In my book, Taking the Stage: How To Speak Up, Stand Out, and Succeed, I reveal the secrets of self-promotion. Drawing on those insights, here are 5 ways to network in business settings.
Tip #1: Show Up
The hardest part is making the commitment to go to that company cocktail party or after-work event when you feel needed in the office or at home. You might think of a million reasons why you can't put yourself out there. Maybe you're too busy, too tired or too uncomfortable. But don't succumb.
Yahoo CEO Marissa Mayer confessed that she has to force herself to attend informal gatherings and make herself stay a certain amount of time. But when she does, she enjoys it. So show up at every possible event you've been invited to. No excuses!
Tip #2: Ground Yourself in Confidence
Social events can make us nervous, because we often feel people will ignore us, sideline us, judge us or even reject us. When you are preparing for these events, there's so much more you can do than have your hair done or buy a new dress (although for some of us that's a good starting point.) Ground yourself in confidence.

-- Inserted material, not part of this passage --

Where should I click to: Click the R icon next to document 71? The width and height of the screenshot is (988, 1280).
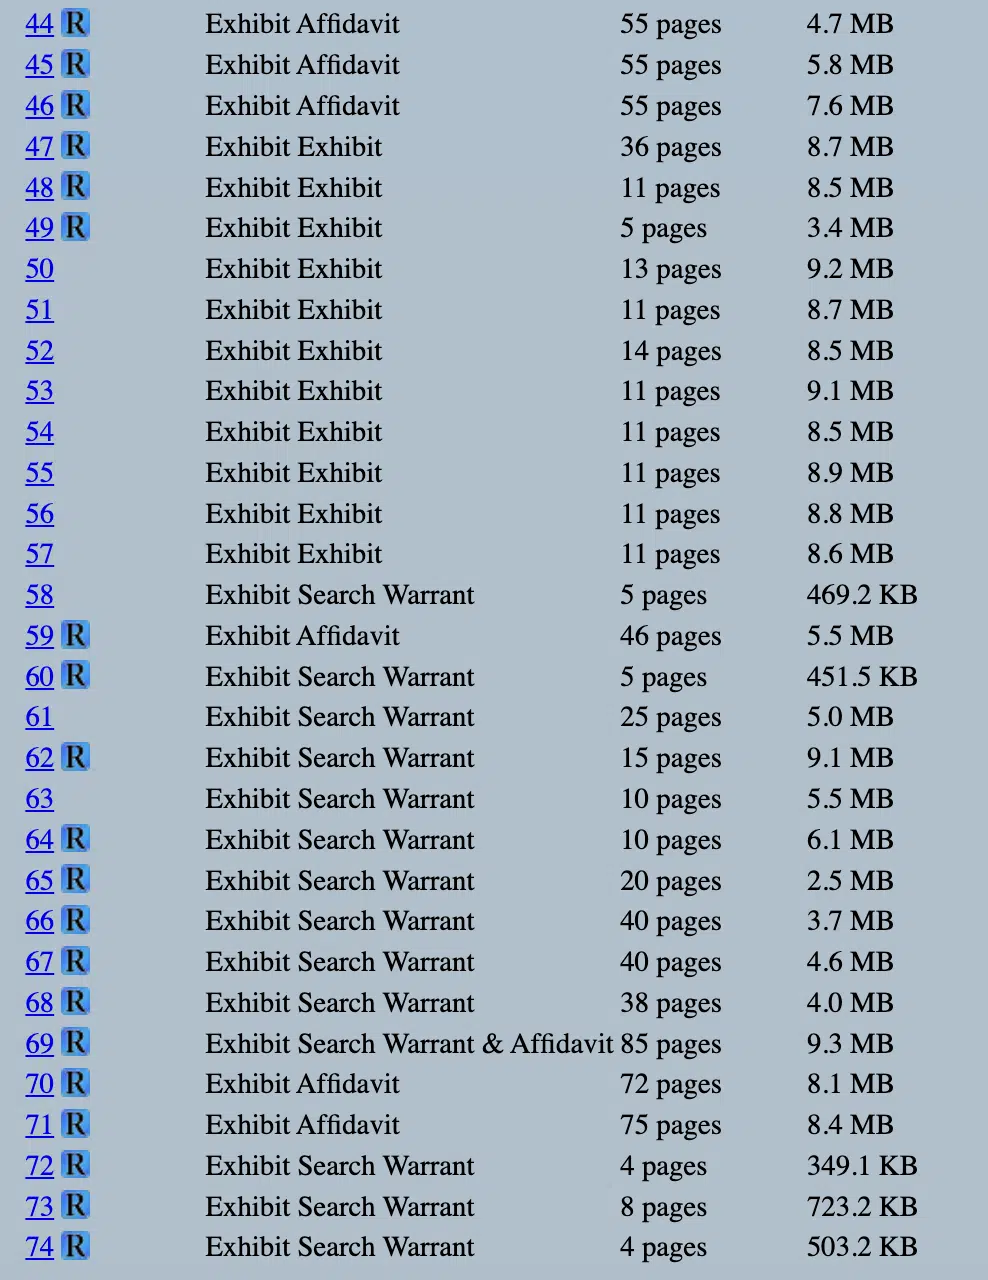click(76, 1124)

Develop a mantra about yourself -- a sentence you repeat in your mind that gives you a sense of your own importance. It might be, "I have been invited here because my company recognizes me as a future leader." Or, "I am the head of the most successful software team in this firm." Or simply, "I know I'm great. I'm funny, smart, and successful." The point is to center yourself on whatever it is that makes you feel you have something to offer. I had a client who used to repeat to herself, "I am the head of Marketing for a global communications firm" whenever she went into a room. And guess what? She became the CEO.
Tip #3: Set a Goal
Walk into each event with a game plan, or at least a sense of what you might achieve.

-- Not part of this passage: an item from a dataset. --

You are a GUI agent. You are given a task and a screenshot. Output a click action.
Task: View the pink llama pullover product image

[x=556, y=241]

These gatherings are zones of far-reaching possibilities, and that's why you want to be there. Say to yourself, "I'm going to get to know someone who would not normally be in my work world." And "I want that person to be a career influencer for me."

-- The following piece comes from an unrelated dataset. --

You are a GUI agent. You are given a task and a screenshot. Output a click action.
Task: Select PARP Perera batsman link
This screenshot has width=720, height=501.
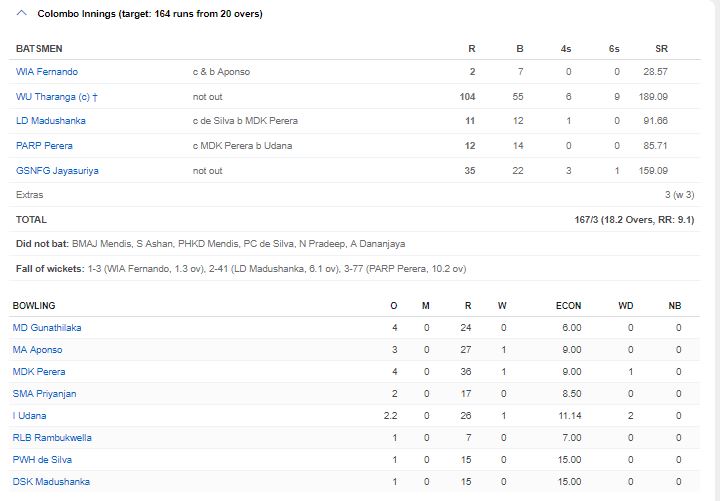45,146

Sure, it is often more comfortable to mingle with friends -- with the people we know. But that won't necessarily make you successful. Instead, when you walk into a room, be bold. Target the people who have influence. Decide who it is that can be a source of power or influence in your own career. Find a way to strike up a conversation with that individual.
Tip #4: Know the Power of a Good Script
The best impromptu comments are well thought out. Plan your remarks or "script."
First, introduce yourself, even if you're wearing a name tag. Make strong eye contact, shake hands and share your full name and title with the other person.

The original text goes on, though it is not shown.